Sobre o papel do Estado, Sérgio foi enfático ao defender que ele não pode ser neutro diante das desigualdades. “Cabe a ele, ativamente, proteger os vulneráveis da exclusão digital, instituindo medidas de acesso universal, justificando de maneira clara e rigorosa qualquer ação de monitoramento”, afirmou.
Sérgio também abordou o impacto da Lei Geral de Proteção de Dados (LGPD) e do novo Plano Brasileiro de Inteligência Artificial, aprovado em 2025. Para ele, a nova versão do plano representa um avanço ao incorporar princípios éticos como respeito aos direitos humanos, equidade e transparência. “Isso pode significar, pelo menos em tese, uma resposta à suposta ausência de controle social”, avaliou. O plano inclui, ainda, diretrizes para prevenir que algoritmos ampliem desigualdades raciais, de gênero ou socioeconômicas.
Mesmo com esses avanços, o pesquisador alertou para os riscos do chamado Cyber Leviathan, conceito que articula poder e tecnologia. “A digitalização na saúde pública também levanta questões críticas sobre poder, privacidade e autonomia”, disse. “Quem define os algoritmos que preveem os riscos de saúde? Essas decisões passam a ser substituídas por recomendações algorítmicas que não são transparentes ou passíveis de contestação”.
Para que a transformação digital seja eticamente válida, Sérgio defendeu que ela deve ter como finalidade a promoção da justiça social. “Na ausência de um projeto ético e político bem definido, a transformação digital nas emergências em saúde não servirá como um meio de emancipação, mas sim como um novo e mais sutil instrumento de exclusão e controle”, concluiu.
Transformação digital com justiça social
O pesquisador Gustavo Matta finalizou a mesa destacando os desafios contemporâneos no enfrentamento das emergências em saúde pública e a importância da abordagem interdisciplinar e crítica para compreender e responder a emergências em saúde, destacando a contribuição das ciências sociais, da ética e da participação social no desenvolvimento de políticas públicas eficazes e justas.

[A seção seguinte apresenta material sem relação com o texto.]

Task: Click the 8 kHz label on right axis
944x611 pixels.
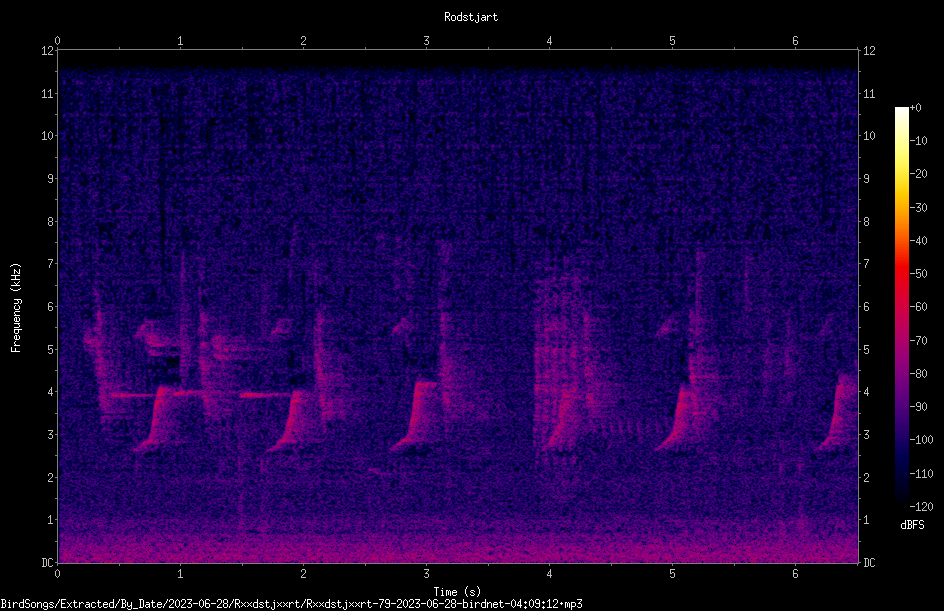Action: pyautogui.click(x=866, y=222)
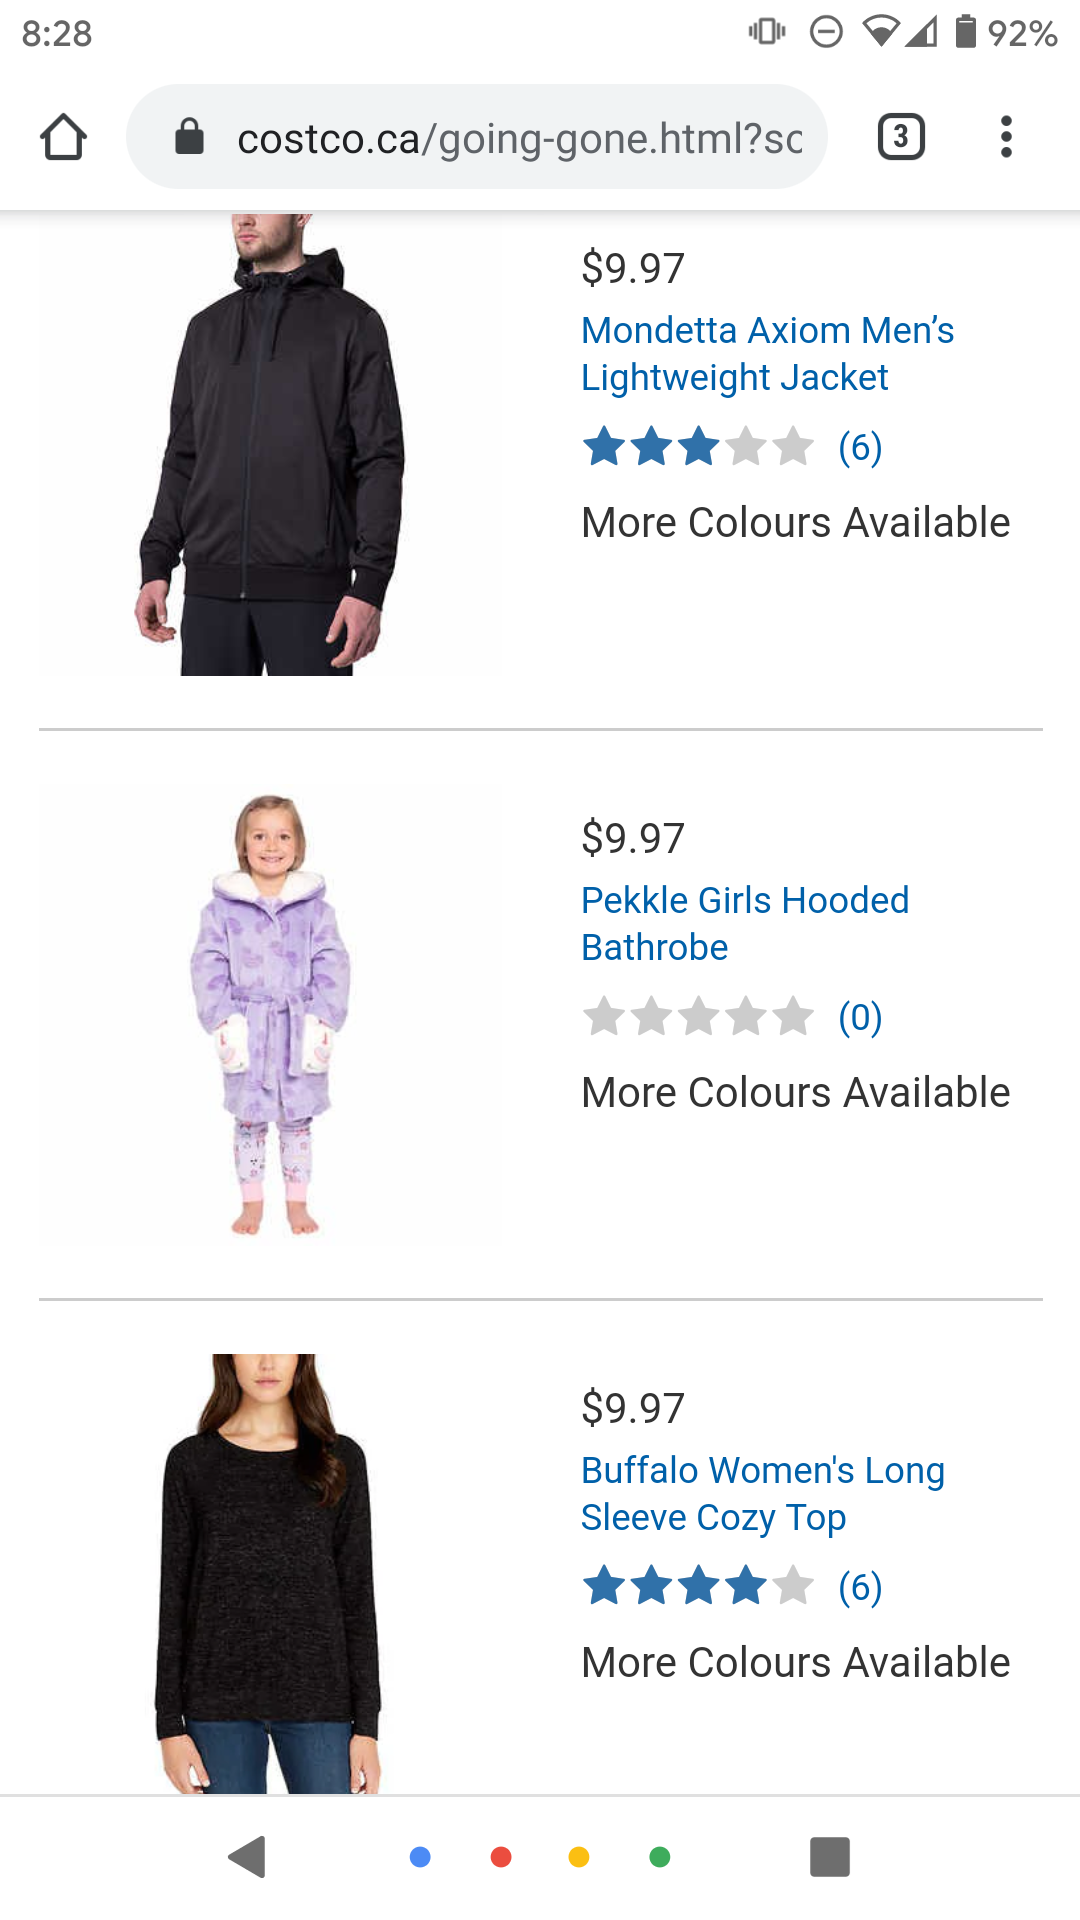The width and height of the screenshot is (1080, 1920).
Task: Click the Mondetta jacket star rating
Action: point(698,447)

De acordo com Gustavo, o webinário trouxe a partir da fala da Paula um panorama amplo das políticas de saúde e dos desafios de interoperabilidade e proteção num sistema de saúde complexo, e apresentou uma importante experiência internacional, tratando de inclusão, equidade e desafios interculturais, trazida por Elaine. Já Sérgio destacou aspectos éticos e bioéticos fundamentais, mostrando que nem o Estado nem a tecnologia são neutros, “ambos devem ser orientados por valores de justiça social, segurança e equidade”, afirmou.

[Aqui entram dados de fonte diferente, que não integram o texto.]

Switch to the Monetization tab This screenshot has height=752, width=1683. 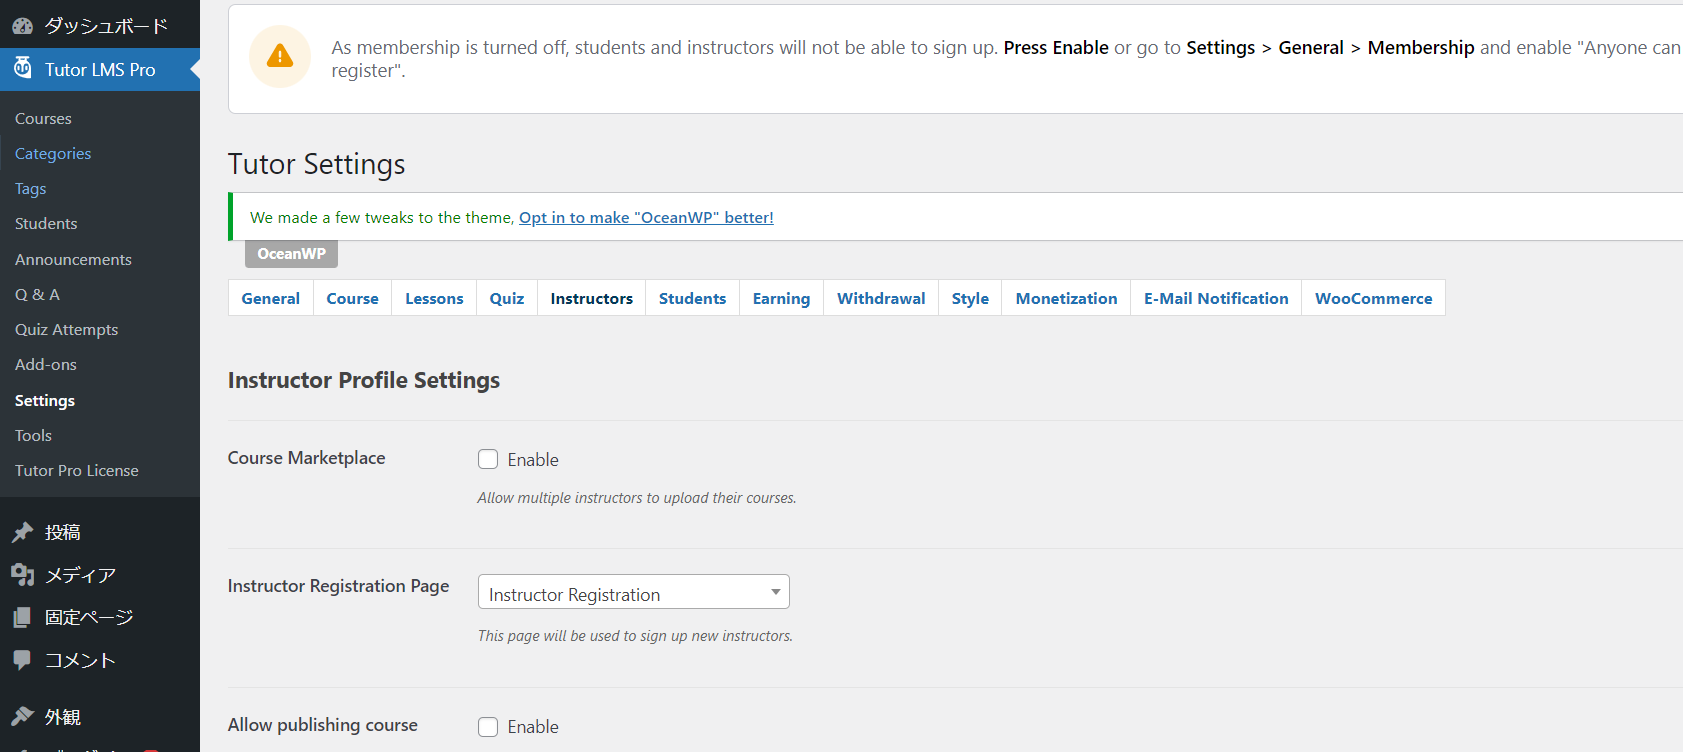[1066, 298]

Segundo o pesquisador, a saúde coletiva deve ser o referencial para pensar as emergências sanitárias, já que integra saberes das ciências sociais, epidemiologia, e planejamento em saúde. “O campo da saúde coletiva é constituído pelo atravessamento, pela integração entre as ciências sociais, as ciências humanas, a epidemiologia e a política e planejamento em saúde. Então, é com essa perspectiva interdisciplinar e não hierarquizante que a gente tem se debruçado sobre as questões das emergências em saúde pública e, logicamente, tentando trazer um olhar um pouco mais crítico, o qual as ciências sociais, as humanidades e os estudos sociais da ciência nos possibilitam”, destacou.

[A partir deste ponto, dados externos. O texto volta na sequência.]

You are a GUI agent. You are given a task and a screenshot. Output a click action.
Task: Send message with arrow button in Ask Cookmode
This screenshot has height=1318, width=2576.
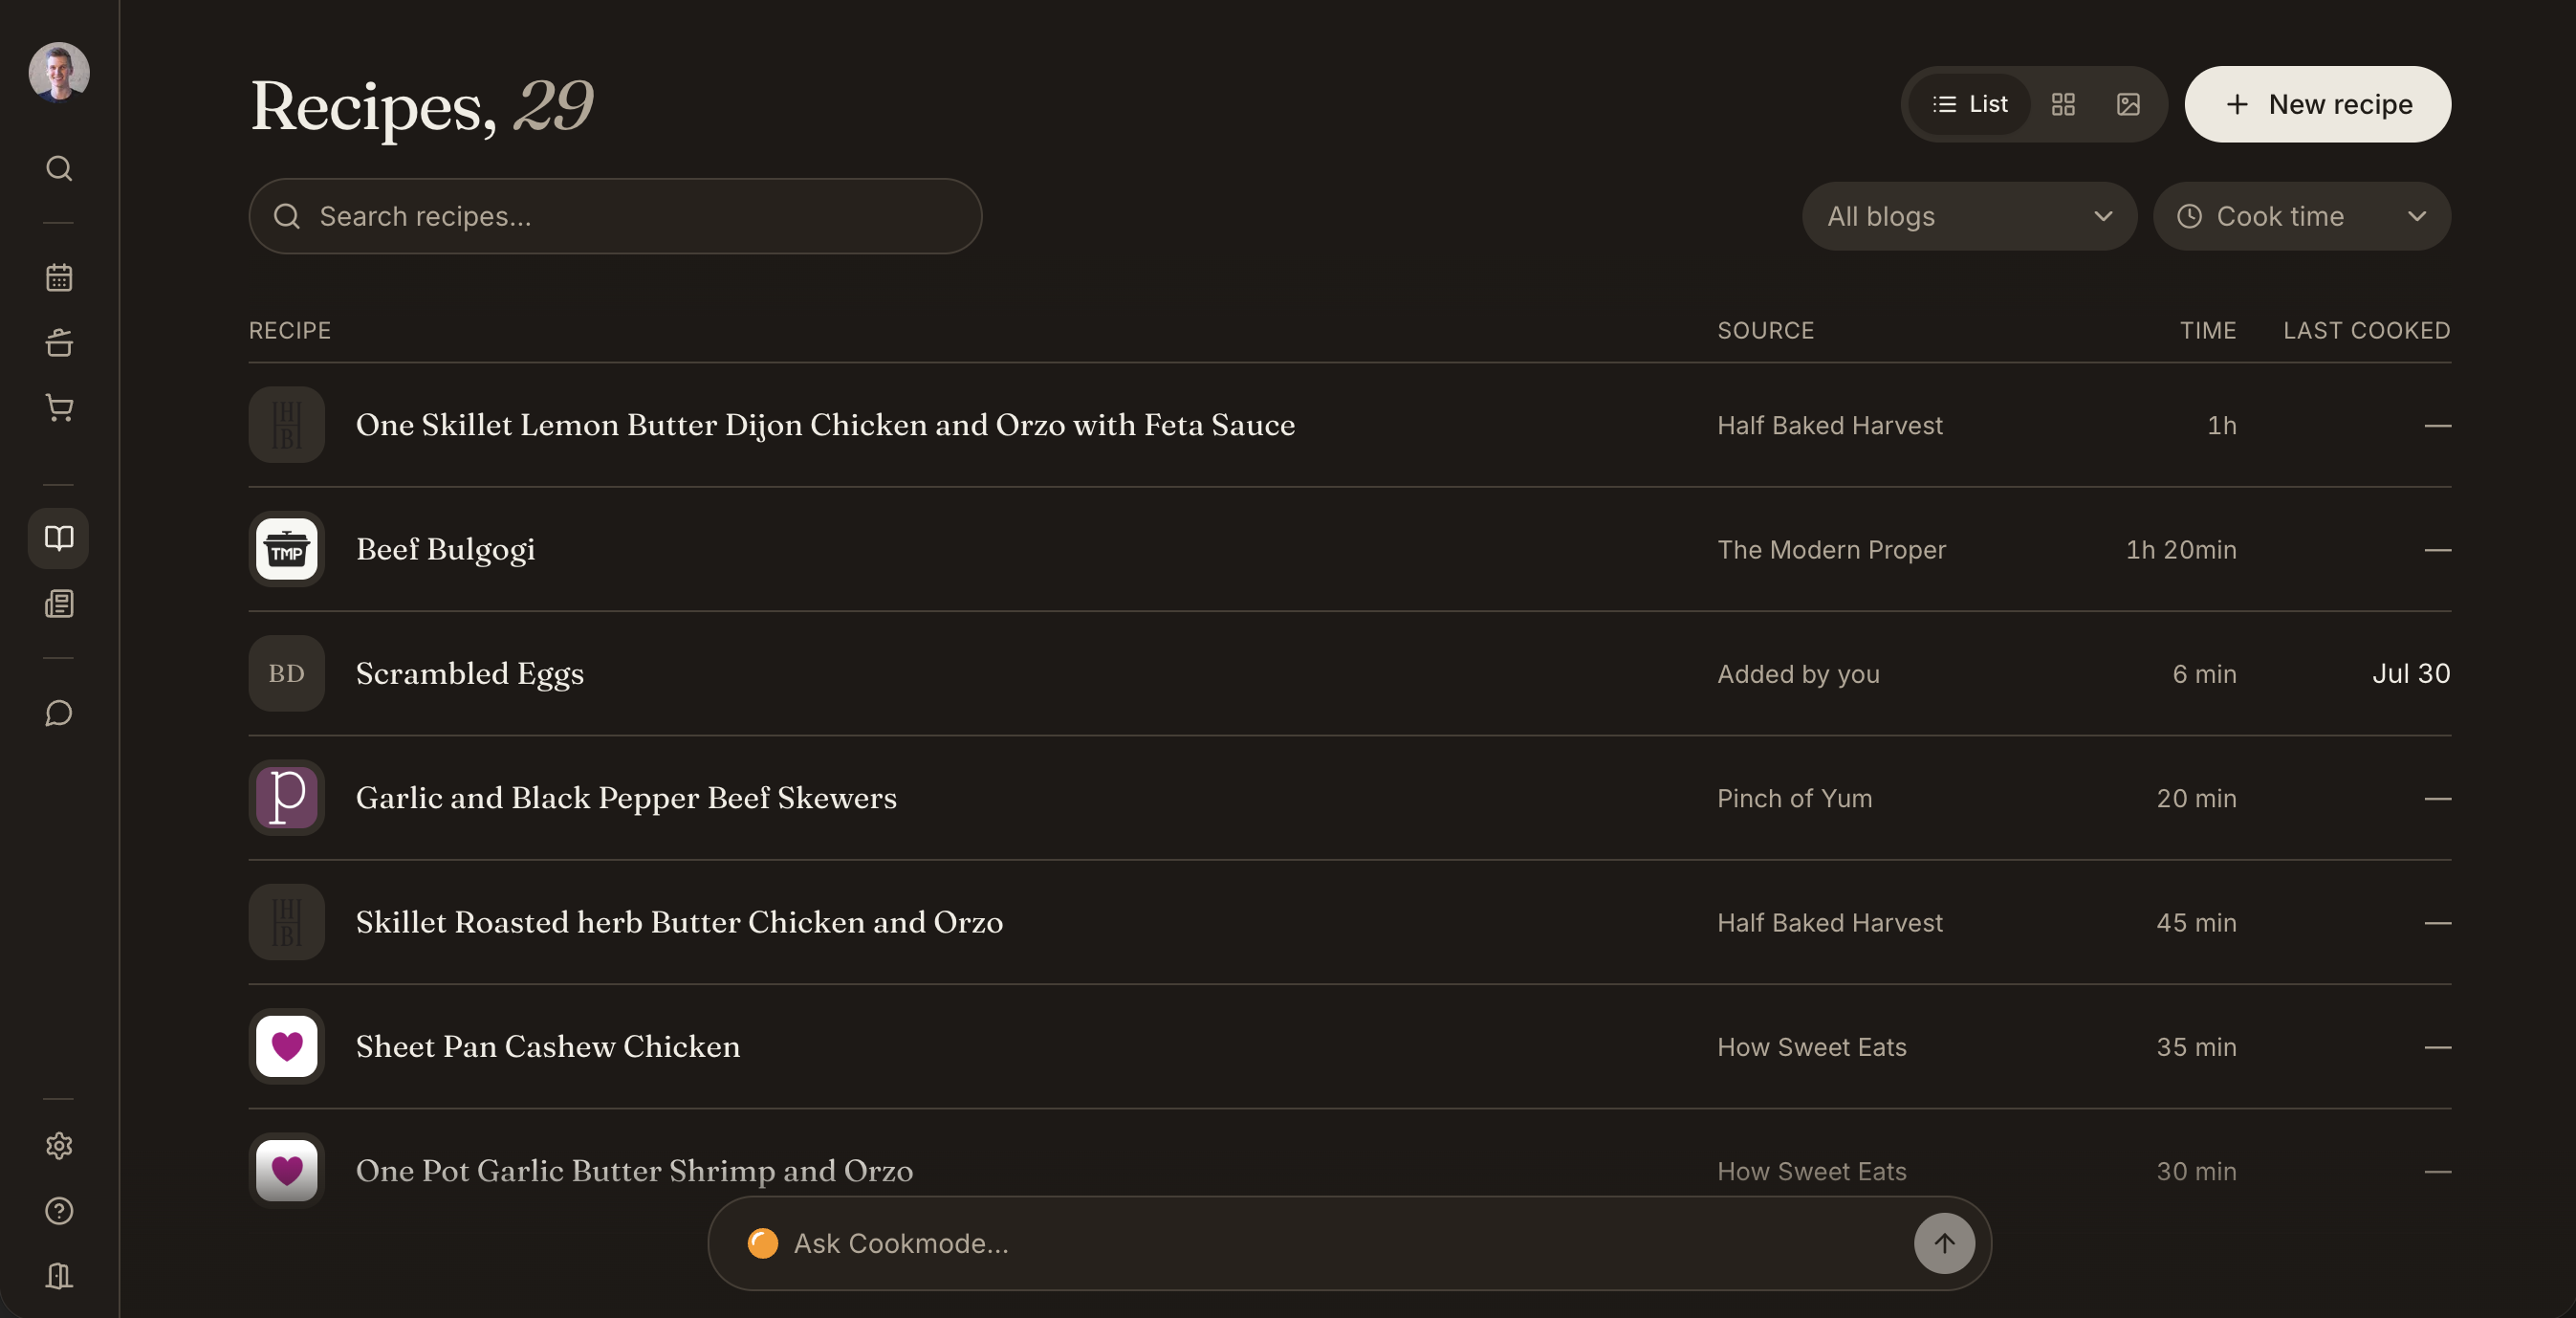coord(1944,1243)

O pesquisador enfatizou a importância de utilizar as tecnologias digitais não apenas para aprofundar a compreensão clínica e gerar evidências que orientem políticas públicas em favor de um SUS universal, mas também para identificar e proteger populações em situação de vulnerabilidade. “Podemos incorporar a participação social nessas análises e na construção dessas ferramentas, reconhecendo, como o Sérgio bem colocou, que a tecnologia não é boa nem má por natureza, isso é uma falácia, mas depende de como nós a informamos e nos apropriamos dela”, concluiu.